Solving a simple linearizability problem

Let us tackle the following problem:

Give a two-thread history that is sequentially consistent, but not linearizable. Use a single atomic register r that initially contains the value zero and supports the operations read() and write(). (HS20)

To be able to solve this, we must recall what it means for a history to be sequentially consistent and what it means to be linearizable.

1. A history H is sequentially consistent if it can be extended to a history G that is equivalent to a legal sequential history S by

• appending zero or more responses to pending invocations that took effect and
• discarding zero or more pending invocations that did not take effect

2. A history H is linearizable if it can be extended to a history G that is equivalent to a legal sequential history S with $\to_G \subset \to_S$ by:

• appending zero or more responses to pending invocations that took effect and
• discarding zero or more pending invocations that did not take effect

These two definitions are very similar. The additional constraint that linearizability brings to the table is that $\to_G \subset \to_S$, which means that we cannot reorder operations done by different threads. For sequential consistency, we can reorder operations by different threads, but not those in the same thread (so program order has to be respected).
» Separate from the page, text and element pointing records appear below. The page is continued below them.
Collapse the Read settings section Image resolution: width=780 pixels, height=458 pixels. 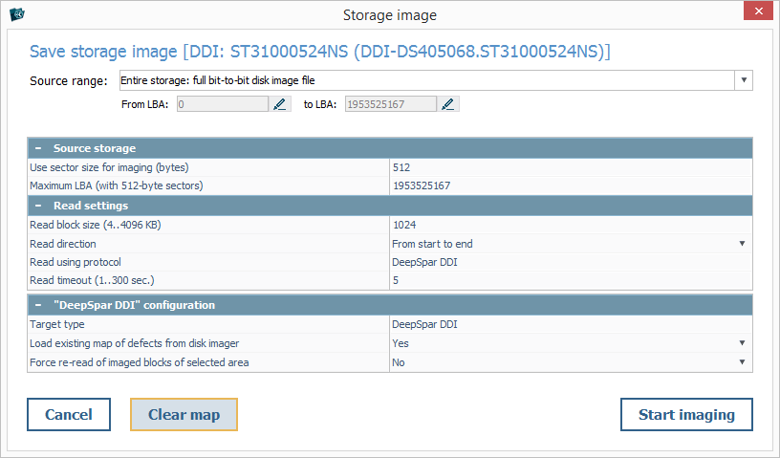pyautogui.click(x=38, y=206)
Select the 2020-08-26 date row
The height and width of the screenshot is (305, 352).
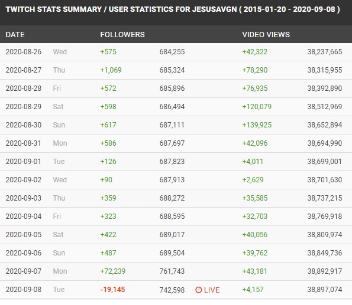(x=176, y=52)
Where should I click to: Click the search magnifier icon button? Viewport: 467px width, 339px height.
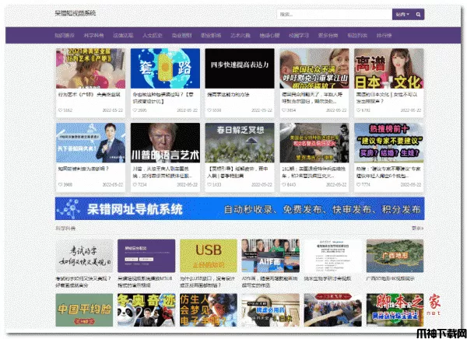[418, 14]
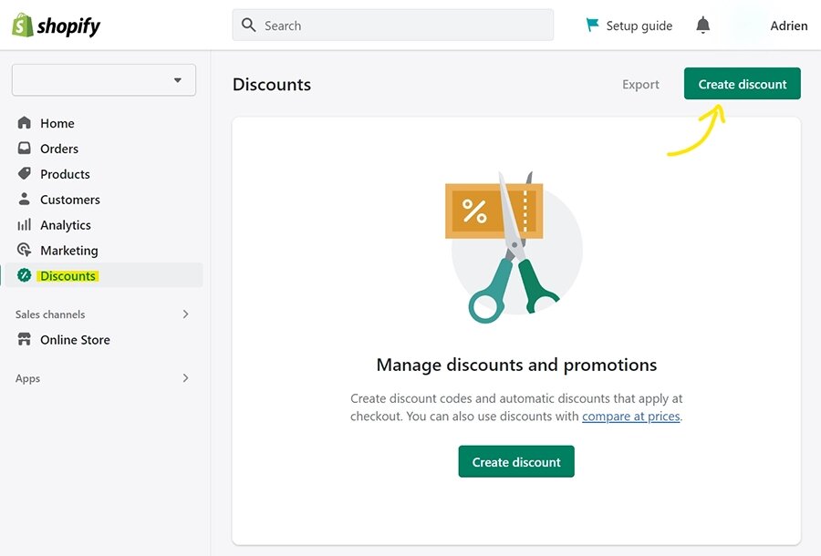Image resolution: width=821 pixels, height=556 pixels.
Task: Open the compare at prices link
Action: 631,417
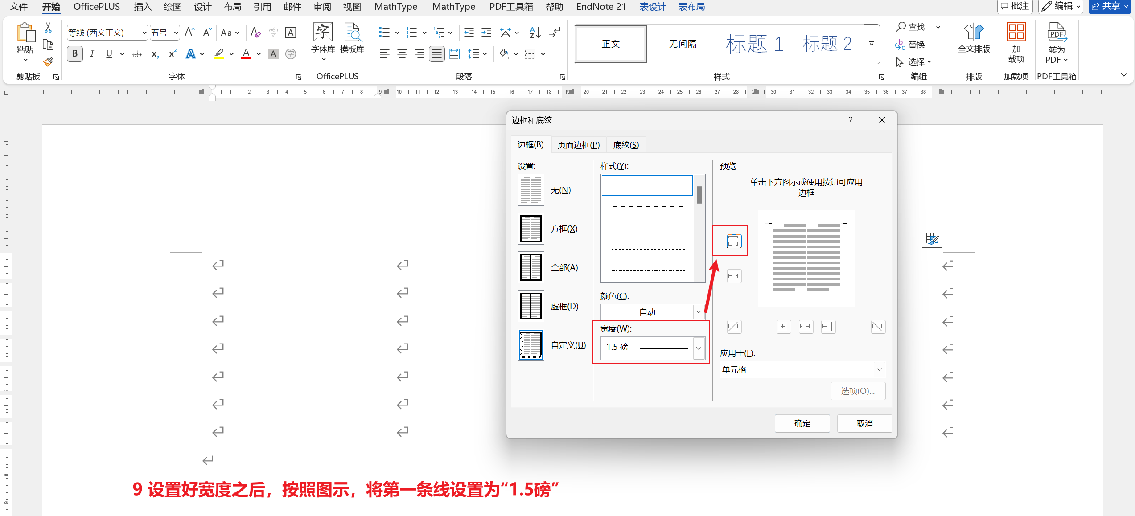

Alright. We thus want to find a history where we have to reorder stuff for it to be equivalent to a legal sequential history. This way, we keep sequential consistency, but we don’t have linearizability.

A possible solution could be

A: r.write(1)
A: void
B: r.write(2)
B: void
A: r.read()
A: 1

since we can reorder this to

B: r.write(2)
B: void
A: r.write(1)
A: void
A: r.read()
A: 1

which is then a legal sequential history. Because we have to reorder invocations across threads to make this work, the history is not linearizable, but it is sequentially consistent, just like the exercise demands.